New courses at Kellogg this winter are great additions to an already strong curriculum.
Like business practice in the world at large, the Kellogg curriculum never stops evolving. Winter quarter at Kellogg brought a slate of exciting new courses, so we asked our faculty to talk about why these subjects are great additions to an already strong curriculum. Here’s what they told us.
Entrepreneurial Tools for Digital Marketing
“With more and more students starting businesses right out of school, they need to be conversant in the language of digital marketers. They need to understand the trade-offs between SEO and SEM, how to construct A/B tests, how social media can be leveraged to get customers. Almost every business today has a digital component or online presence, and this class helps you learn how to leverage it.”

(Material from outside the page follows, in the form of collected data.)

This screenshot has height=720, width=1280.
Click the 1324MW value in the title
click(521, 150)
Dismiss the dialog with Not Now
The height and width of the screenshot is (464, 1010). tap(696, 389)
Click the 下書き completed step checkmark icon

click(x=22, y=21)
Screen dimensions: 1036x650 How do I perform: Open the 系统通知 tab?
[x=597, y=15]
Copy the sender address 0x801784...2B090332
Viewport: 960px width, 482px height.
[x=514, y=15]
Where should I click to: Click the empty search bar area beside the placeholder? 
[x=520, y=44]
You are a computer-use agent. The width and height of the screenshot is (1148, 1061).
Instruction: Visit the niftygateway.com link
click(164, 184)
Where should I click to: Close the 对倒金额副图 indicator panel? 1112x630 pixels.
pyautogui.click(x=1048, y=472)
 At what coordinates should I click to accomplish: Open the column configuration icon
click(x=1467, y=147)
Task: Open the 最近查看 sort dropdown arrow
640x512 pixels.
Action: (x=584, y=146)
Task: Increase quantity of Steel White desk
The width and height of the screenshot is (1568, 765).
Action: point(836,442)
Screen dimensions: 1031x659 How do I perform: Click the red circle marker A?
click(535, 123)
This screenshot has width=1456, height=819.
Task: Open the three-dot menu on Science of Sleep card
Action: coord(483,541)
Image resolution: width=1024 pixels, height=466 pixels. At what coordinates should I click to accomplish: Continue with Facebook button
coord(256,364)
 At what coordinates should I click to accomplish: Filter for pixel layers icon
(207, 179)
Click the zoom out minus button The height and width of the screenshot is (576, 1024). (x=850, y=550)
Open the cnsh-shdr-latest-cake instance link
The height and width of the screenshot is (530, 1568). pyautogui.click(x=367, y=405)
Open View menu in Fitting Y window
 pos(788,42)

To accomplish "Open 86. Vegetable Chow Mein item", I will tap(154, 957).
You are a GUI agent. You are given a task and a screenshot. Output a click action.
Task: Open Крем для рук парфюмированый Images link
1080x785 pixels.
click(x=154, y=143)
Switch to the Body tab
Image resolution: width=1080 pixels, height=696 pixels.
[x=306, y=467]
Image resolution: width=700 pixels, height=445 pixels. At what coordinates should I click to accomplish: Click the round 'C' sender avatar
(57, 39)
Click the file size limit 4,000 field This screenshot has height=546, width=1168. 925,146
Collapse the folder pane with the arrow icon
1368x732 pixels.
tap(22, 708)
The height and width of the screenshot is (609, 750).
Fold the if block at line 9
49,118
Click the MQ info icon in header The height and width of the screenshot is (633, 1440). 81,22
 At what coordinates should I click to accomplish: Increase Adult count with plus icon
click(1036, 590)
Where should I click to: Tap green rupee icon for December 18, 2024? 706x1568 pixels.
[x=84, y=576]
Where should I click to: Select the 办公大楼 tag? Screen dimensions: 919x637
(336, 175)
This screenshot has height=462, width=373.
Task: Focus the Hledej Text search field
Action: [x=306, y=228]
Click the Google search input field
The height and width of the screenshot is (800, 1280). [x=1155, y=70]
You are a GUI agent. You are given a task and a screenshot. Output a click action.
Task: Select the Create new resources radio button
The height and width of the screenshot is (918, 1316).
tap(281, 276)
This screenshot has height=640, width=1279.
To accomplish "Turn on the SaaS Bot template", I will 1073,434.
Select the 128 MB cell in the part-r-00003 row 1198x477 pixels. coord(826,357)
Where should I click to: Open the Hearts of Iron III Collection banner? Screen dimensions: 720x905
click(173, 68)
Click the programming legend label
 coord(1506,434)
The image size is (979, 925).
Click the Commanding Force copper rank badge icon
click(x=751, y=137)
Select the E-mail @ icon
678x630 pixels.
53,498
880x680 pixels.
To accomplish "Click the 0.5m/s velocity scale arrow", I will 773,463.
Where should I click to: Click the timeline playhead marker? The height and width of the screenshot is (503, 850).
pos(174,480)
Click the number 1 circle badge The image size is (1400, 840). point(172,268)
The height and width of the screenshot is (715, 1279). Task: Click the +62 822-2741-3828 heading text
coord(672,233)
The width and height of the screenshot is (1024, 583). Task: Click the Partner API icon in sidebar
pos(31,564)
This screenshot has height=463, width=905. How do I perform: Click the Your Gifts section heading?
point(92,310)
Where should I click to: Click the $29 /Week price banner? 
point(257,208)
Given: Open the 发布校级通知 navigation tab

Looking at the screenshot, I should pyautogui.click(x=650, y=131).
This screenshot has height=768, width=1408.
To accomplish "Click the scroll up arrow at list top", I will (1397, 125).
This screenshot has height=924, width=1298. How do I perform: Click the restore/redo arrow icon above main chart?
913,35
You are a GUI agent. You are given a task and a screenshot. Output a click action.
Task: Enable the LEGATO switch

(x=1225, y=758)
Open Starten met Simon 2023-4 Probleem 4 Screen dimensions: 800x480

Adjunct Lecturer of Marketing
Entrepreneurial Selling: Business to Business
“An entrepreneur is really only an entrepreneur when someone agrees to "buy" his or her idea. So that means the message, the story needs to be right, the art of discovery needs to be learned and practiced, and the credibility and trust to challenge the status quo needs to be gained and put into practice. That is what this class is about, and why it is so important.”
Adjunct Lecturer of Marketing
Leader as Coach
"Studies show that to be a great leader, you have to know how to motivate and develop your team. They also show that many people tasked with leading teams aren't very good at motiving others. My students will learn the skill and art of having an effective coaching conversation — to motivate others to develop, solve problems, create opportunities and improve performance — and deepen their personal insights about leadership. After they've completed this course, they'll be eligible to take the Leader As Coach Practicum, where they'll coach other student leaders at Northwestern."
Clinical Professor of Management & Organizations
“More than ever, students are interested in a career path in entrepreneurship. In addition, new technologies and insights into launching businesses have led to a whole new way of teaching entrepreneurship. The Innovation Lab brings these new methodologies to Kellogg. The ultimate goal is for students to learn how to test a business concept and understand how to develop a sustainable business model. The business concept that they first bring into class may quickly change or fail, but they will gain valuable insights on how to launch their next business.”
Clinical Professor of Entrepreneurial Practice
Executive Director, Kellogg Innovation and Entrepreneurship Initiative
Entrepreneurship and New Business Formation
“All too quickly, new entrepreneurs rush to build businesses without taking the time to properly develop the right offer for the right customer. Getting this equation wrong can prove to be an expensive and sometimes business-killing mistake for startups. This class takes a very hands-on approach to business model design. It stresses the importance of developing hypotheses and then getting out in the world to test them.”